The New York Feminist Art Institute
By Katie Cercone

An oral history of the New York Feminist Art Institute (NYFAI) based on interviews with founders, faculty, and members is currently being compiled as a donation to the Rutgers’s University Library which houses the NYFAI’s documentary archive. This is a project funded through a generous grant by the daughters of deceased NYFAI member Helen Stockton in honor of their mother. This short history of the NYFAI uses some of this material to demonstrate how the teaching curriculum contributed to this unique institution.

On a spring day in March 1979, hundreds gathered to celebrate the installation of Louise Nevelson’s commissioned wall sculpture in the lobby of the World Trade Center in New York. An important force within contemporary sculpture, Nevelson’s accomplishment acted as a symbolic monument to the potential for all women artists to be recognized as the equals of men. A benefit held in the same space also marked the beginnings of the New York Feminist Art Institute, a new feminist art institution, organized with the help of then Ms. Magazine editor Harriet Lyons and the Ms. staff.
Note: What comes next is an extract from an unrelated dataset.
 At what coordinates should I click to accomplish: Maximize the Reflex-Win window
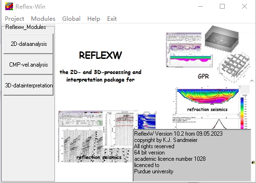coord(222,6)
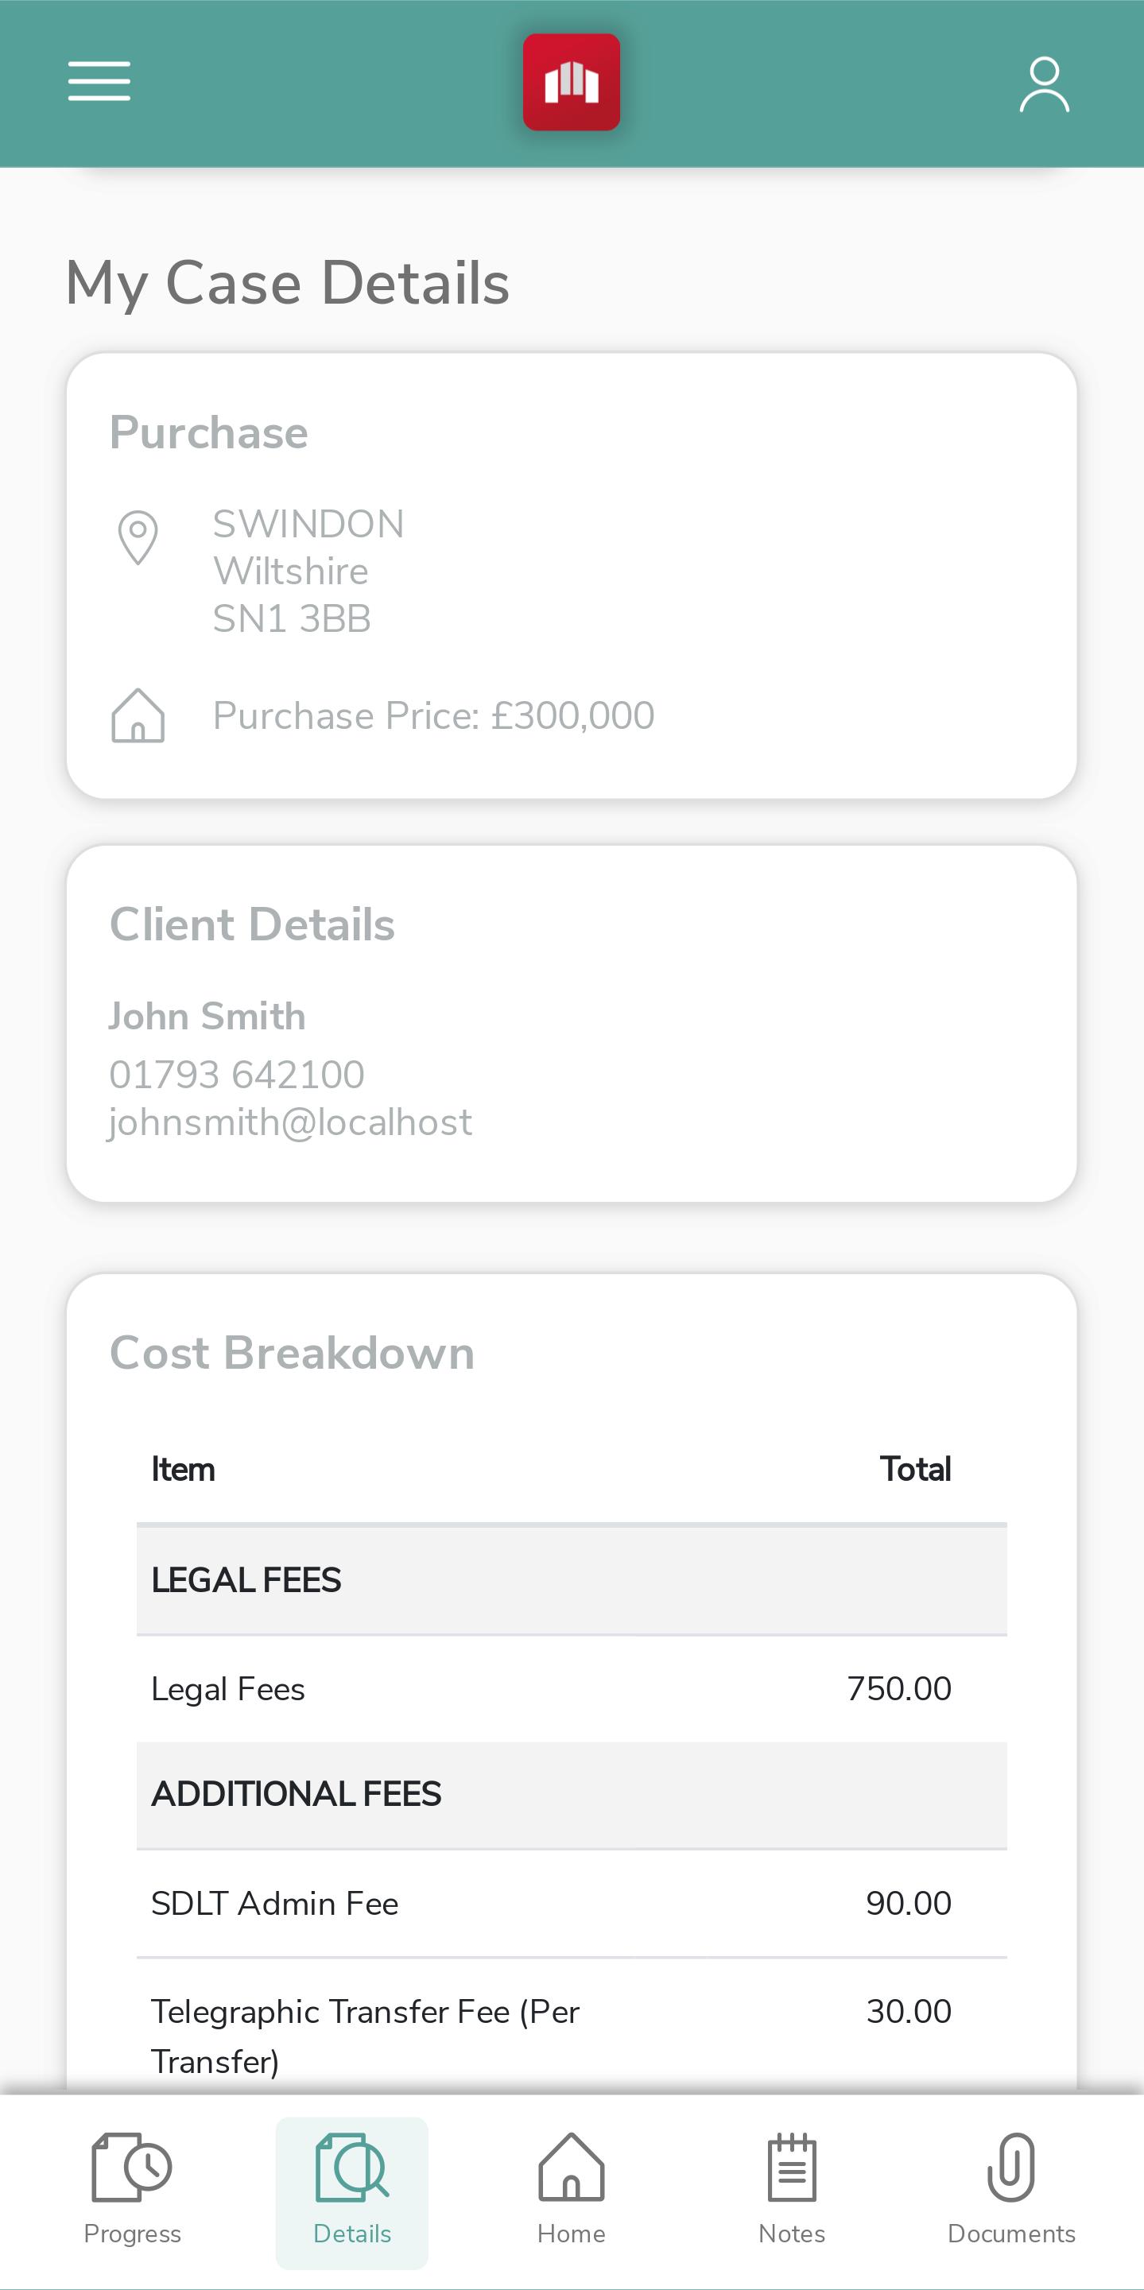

The NYFAI was founded by a small collective of women artists: Nancy Azara, Lucille Lessane, Irene Peslikis, Miriam Schapiro, Carol Stronghilos, and Selena Whitefeather. The feminist process of consciousness-raising in the preceding decade which they had each undertaken had helped them to recognize the need for an art school on the East Coast that approached the visual arts from a feminist perspective and used consciousness-raising as a primary technique in developing women’s experiences into artistic ideas. As Nancy Azara recalls, “It was in 1970 in my consciousness-raising group that I first used the word I in conversation with a sense of my own power and the first time that I called myself a woman.” Through consciousness raising the women who founded the NYFAI became critical of cultural artistic myths about gender, race and sexuality. They were keen to open up a space where they could enter into and make art for and about their experience as women.

The Institute opened its classroom doors on July 9, 1979 with the ambitious vision of giving students both an increasing self-awareness and the skills necessary for the visual translation of a personal point of view shaped by an historical and political consciousness. The first members of the NYFAI utilized consciousness-raising techniques, particularly the circle-format meeting group in which all spoke in a way that put emphasis on the word “I,” and encouraged each woman to articulate and reflect on her life experience. Consciousness-raising circles emphasized the importance of each woman’s experience because at the time many women spoke in terms of “we” rather than the more assertive and self-affirming “I.”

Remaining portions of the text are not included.